John Divers (8 March 1940 – 23 September 2014) was a Scottish footballer who played for Celtic and Partick Thistle.

Playing career

Club
Born in Clydebank, Divers was the son of former Scottish international John Divers and grand-nephew of ex-Celtic player Patsy Gallacher. He played 248 games for Celtic between November 1957 and September 1965. Playing mostly as an inside left, he scored 110 goals for the club, which helped gain him a reputation as a skilful, clever and hard working player.

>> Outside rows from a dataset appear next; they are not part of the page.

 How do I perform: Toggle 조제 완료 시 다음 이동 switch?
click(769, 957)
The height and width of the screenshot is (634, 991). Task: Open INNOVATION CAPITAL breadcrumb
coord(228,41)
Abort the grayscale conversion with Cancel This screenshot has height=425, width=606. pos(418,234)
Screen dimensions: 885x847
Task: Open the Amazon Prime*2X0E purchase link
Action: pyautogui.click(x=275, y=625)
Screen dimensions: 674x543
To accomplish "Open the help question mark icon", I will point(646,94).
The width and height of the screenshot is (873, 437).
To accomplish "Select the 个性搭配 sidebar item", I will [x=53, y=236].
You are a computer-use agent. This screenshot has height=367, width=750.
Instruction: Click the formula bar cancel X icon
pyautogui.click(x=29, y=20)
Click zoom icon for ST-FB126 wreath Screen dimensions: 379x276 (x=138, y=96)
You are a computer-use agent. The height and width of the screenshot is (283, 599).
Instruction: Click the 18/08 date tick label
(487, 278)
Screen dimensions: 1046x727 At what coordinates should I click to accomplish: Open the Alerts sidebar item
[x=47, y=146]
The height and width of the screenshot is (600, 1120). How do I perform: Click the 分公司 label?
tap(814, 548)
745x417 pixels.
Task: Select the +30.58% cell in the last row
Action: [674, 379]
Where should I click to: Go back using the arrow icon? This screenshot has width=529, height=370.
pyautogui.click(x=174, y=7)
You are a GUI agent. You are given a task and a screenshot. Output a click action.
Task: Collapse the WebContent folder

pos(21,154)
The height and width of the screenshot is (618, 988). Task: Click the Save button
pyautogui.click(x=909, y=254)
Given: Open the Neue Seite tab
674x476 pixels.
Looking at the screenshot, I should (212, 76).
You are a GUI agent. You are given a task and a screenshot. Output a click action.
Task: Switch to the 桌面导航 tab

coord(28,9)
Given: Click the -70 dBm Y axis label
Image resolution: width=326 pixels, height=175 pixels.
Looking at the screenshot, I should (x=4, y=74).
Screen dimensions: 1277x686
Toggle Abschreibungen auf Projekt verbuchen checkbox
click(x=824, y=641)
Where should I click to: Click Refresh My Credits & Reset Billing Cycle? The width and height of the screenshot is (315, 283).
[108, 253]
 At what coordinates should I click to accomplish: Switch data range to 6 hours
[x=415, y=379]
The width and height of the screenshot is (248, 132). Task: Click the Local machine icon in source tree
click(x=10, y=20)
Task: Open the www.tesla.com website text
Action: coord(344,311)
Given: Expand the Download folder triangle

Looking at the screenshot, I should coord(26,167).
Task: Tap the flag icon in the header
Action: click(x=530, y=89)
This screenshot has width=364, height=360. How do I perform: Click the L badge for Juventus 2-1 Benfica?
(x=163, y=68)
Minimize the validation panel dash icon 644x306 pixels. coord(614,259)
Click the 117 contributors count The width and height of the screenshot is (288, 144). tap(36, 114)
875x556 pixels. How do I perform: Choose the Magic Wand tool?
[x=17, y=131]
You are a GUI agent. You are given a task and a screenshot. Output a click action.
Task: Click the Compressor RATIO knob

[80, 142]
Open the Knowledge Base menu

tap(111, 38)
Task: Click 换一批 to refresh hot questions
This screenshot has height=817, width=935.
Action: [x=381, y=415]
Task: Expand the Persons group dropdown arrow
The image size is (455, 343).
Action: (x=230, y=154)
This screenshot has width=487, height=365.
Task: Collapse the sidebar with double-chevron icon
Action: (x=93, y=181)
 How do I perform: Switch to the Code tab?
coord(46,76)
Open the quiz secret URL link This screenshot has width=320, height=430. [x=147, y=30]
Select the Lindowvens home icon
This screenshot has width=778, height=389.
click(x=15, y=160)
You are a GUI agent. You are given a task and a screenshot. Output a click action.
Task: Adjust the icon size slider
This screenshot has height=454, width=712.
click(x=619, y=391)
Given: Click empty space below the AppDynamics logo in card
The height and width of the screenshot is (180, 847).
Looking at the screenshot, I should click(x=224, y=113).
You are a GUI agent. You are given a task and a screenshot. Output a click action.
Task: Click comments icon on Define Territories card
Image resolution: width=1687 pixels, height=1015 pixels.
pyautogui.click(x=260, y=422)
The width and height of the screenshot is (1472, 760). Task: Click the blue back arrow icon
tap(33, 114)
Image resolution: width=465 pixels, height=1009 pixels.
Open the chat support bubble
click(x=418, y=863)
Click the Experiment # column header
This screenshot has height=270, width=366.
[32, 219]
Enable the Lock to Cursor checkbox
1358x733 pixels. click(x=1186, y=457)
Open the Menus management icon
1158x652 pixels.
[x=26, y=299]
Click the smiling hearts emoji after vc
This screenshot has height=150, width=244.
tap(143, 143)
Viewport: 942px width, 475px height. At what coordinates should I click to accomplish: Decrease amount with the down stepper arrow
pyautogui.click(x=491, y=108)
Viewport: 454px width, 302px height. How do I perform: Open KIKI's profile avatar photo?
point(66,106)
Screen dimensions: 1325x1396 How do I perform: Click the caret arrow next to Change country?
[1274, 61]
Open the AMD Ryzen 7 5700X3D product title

He contributed to Celtic's nine consecutive league championships in a row by scoring the first goal of that period, away against Dundee United in 1965. After joining Partick Thistle in the early part of the 1966–67 season, he later retired from the Senior game in 1969 to attend Strathclyde University.

International
Divers was part of a number of Scotland squads (including a 1962 match against Uruguay) but never got onto the field. He played on three occasions for the Scottish League XI, scoring 4 goals.

Later life
Divers spent some of his later life in teaching, spending most of his career in St Patrick's High (where he'd also been a pupil), later Our Lady and St Patrick's High School in Dumbarton. He died in September 2014. His family connections mean he was related to fellow footballing descendants of Patsy Gallacher: sons Willie and Tommy, and grandsons Brian and Kevin.

References

External links
 John Divers profile thecelticwiki.com

1940 births
2014 deaths
Sportspeople from Clydebank
Footballers from West Dunbartonshire
Scottish footballers
People educated at Our Lady & St Patrick's High School
Alumni of the University of Strathclyde
Scottish schoolteachers
Association football inside forwards
Scottish Junior Football Association players
Renfrew F.C. players
Scottish Football League players
Celtic F.C. players
Partick Thistle F.C. players
Scottish Football League representative players
Gallacher family (footballers)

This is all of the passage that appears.